D’emblée, le sens de la culture est interrogé. Yannick vient au théâtre pour se divertir, « pour avoir du baume au cœur ». Cependant, « il y a un pépin » dans l’histoire : le spectacle qui est censé lui remonter le moral (il a choisi un Vaudeville) lui fait l’effet inverse. La mise en scène propose d’ailleurs une salle loin de vendre du rêve : presque vide, les spectateurs semblent peu à l’aise, sérieux, « coincés ». Les notions de désirabilité et de sincère respect pour le théâtre sont pourtant ici à l’honneur. Yannick investit de l’argent mais surtout du temps, dans ce moment sacré de divertissement. En effet, gardien de nuit dans un garage, pour se rendre au théâtre (dont les représentations sont essentiellement le soir), il doit poser un jour de congé. De plus, habitant à Melun, 45 minutes de transport en commun auxquelles s’ajoutent 15 minutes de marche sont nécessaires pour rejoindre le lieu du spectacle (par ces informations, Quentin Dupieux aborde subtilement le thème de l’accessibilité).

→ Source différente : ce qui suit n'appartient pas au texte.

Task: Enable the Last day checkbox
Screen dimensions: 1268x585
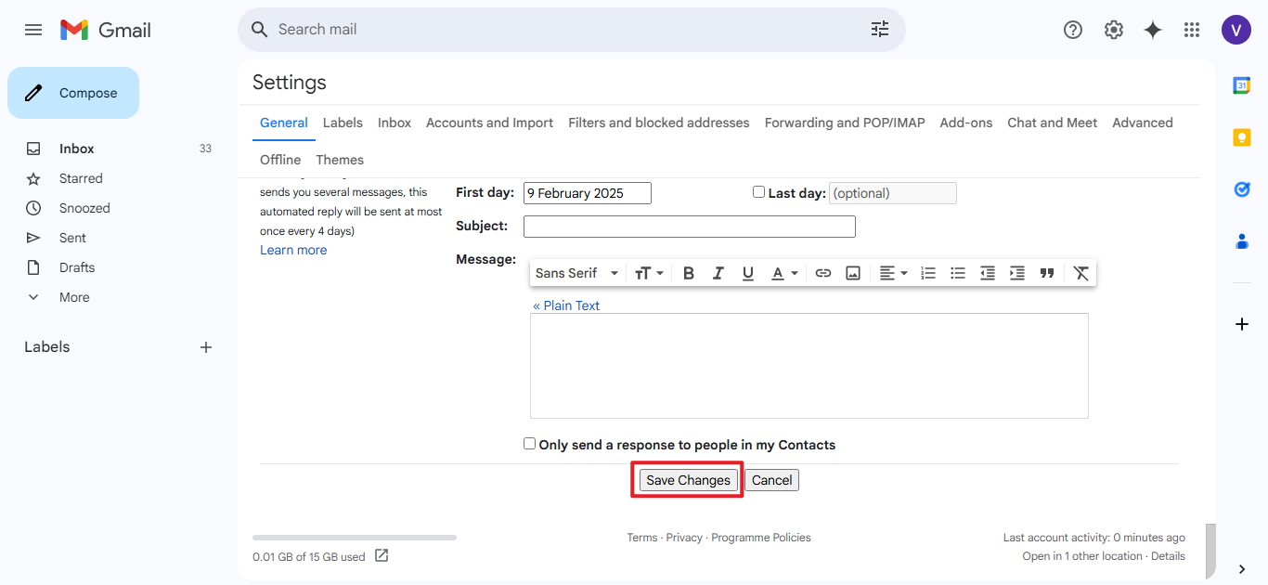Action: click(758, 192)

Le sens du travail, sa reconnaissance et sa pénibilité transparaissent également dans ce film. Au travail solitaire et invisible du gardien de nuit s’oppose le travail plus « clinquant », en troupe, reconnu et acclamé des comédiens. Travail qui, comme le découvre avec étonnement Yannick, semble dénué de tout contrôle. En effet, lorsqu’il demande à parler au metteur en scène au cours de la représentation (afin de modifier le déroulé de cette pièce médiocre), on lui répond qu’il est absent. Il fait alors le parallèle avec un restaurant qui n’aurait pas de chef auquel on pourrait apporter des réclamations. Subtilement, le réalisateur met en avant la faible prise en compte de l’expérience du public. Bien sûr que, dans la réalité, les réseaux sociaux reflètent une partie des ressentis du public (sont-ils réellement représentatifs ?), que les critiques journalistiques existent et que les rencontres entre les artistes et (leur/le ?) public sont régulières. Cependant, un spectateur ponctuel peut effectivement ressentir une forme d’anonymat, de non prise en compte de son ressenti. D’ailleurs, pour écrire de temps en temps aux metteurs en scène, je peux témoigner que peu prennent le temps de répondre.

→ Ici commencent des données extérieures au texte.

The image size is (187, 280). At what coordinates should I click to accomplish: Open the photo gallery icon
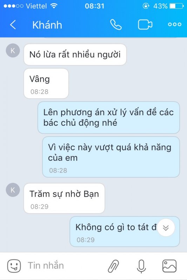point(169,266)
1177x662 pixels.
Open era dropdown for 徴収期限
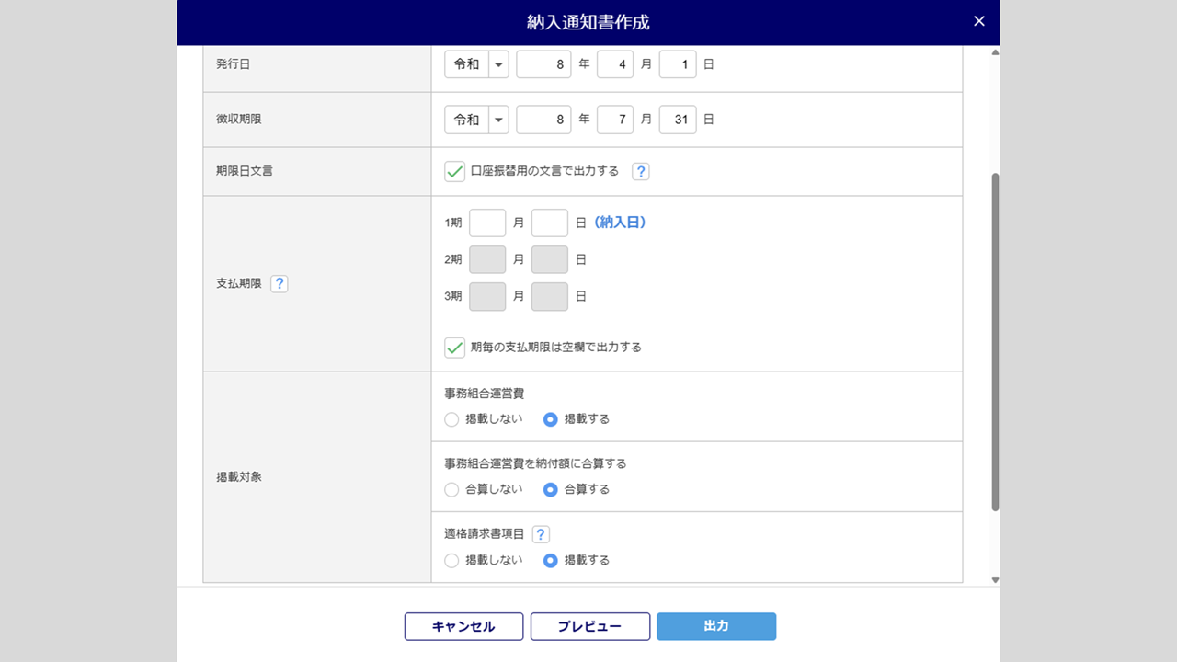point(498,120)
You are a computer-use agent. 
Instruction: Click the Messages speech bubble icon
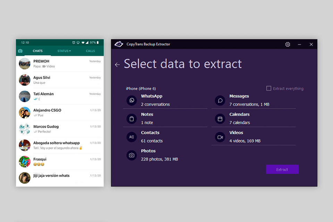pyautogui.click(x=220, y=101)
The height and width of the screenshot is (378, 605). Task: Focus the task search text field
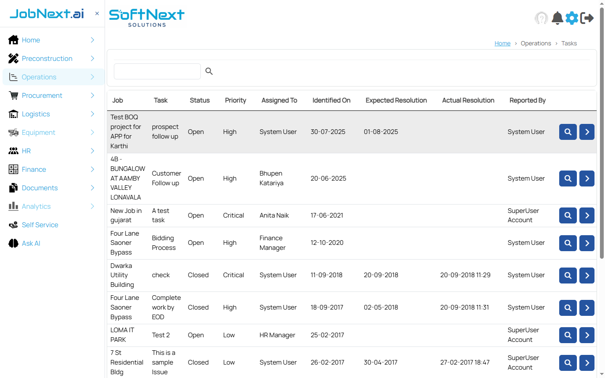[x=157, y=71]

L’opposition entre différents mondes et leurs mépris respectifs, est au cœur de ce huis clos. Le clivage entre le monde du grand art et celui du divertissement populaire, le clivage parfois existant entre le monde du cinéma et celui du théâtre (on relèvera que l’aspect théâtral de ce film constitue une sorte de réconciliation entre ces deux milieux). Dans le film, Pio Marmaï, qui joue un des comédiens de la pièce de boulevard, fait une tirade véhémente sur sa déception de ne pas être acteur de cinéma illustrant le clivage entre les personnes au niveau de langage soutenu (ici les acteurs) et celles contraintes par un niveau lexical plus restreint (ici le spectateur de banlieue).

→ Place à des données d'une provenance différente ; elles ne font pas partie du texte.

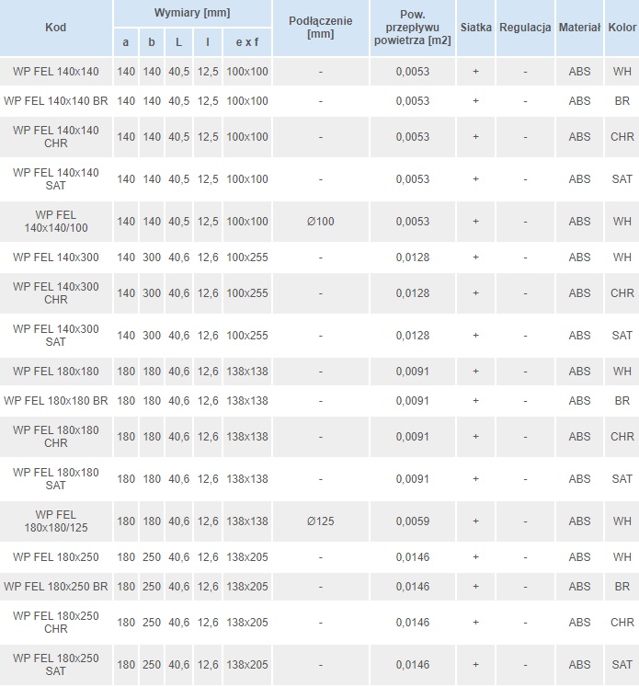
Task: Click the Siatka column header
Action: tap(475, 28)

Enfin, la question du pouvoir est abordée. Qui écoute qui ? On reproche à Yannick son monologue, lorsque ceux des comédiens sont légitimes. Lorsque Yannick commence à plaisanter avec certains spectateurs, les artistes le reprennent, indiquant qu’il ne peut pas mettre « leur public à dos ». Où est réellement la prise d’otage ? Du côté d’un public, privatisé, soumis aux textes et prestations médiocres d’acteurs ou, du côté des acteurs, interrompus par un homme armé, contraints de modifier leur travail (pour améliorer la satisfaction de leur public) ? Le personnage de Yannick est présenté comme délirant, absurde, peu cultivé. Ses propositions en sont discréditées. Et pourtant, en profondeur, il remet en question l’entre-soi (supposé ou réel) du monde artistique qui serait fait par et pour des gens cultivés. La proposition d’écrire lui-même la fin du spectacle, avec un scénario simpliste, aux répliques répétitives, peu élaborées et marquées par des fautes de français grossières pose une question centrale de l’éthique : celle de la collaboration avec différents milieux afin de faire un théâtre, accessible à tous, qui retrouve ses ambitions de divertissement (mais pas que) et qui propose un moment partagé de qualité dans une société où la culture est un vecteur de cohésion sociale.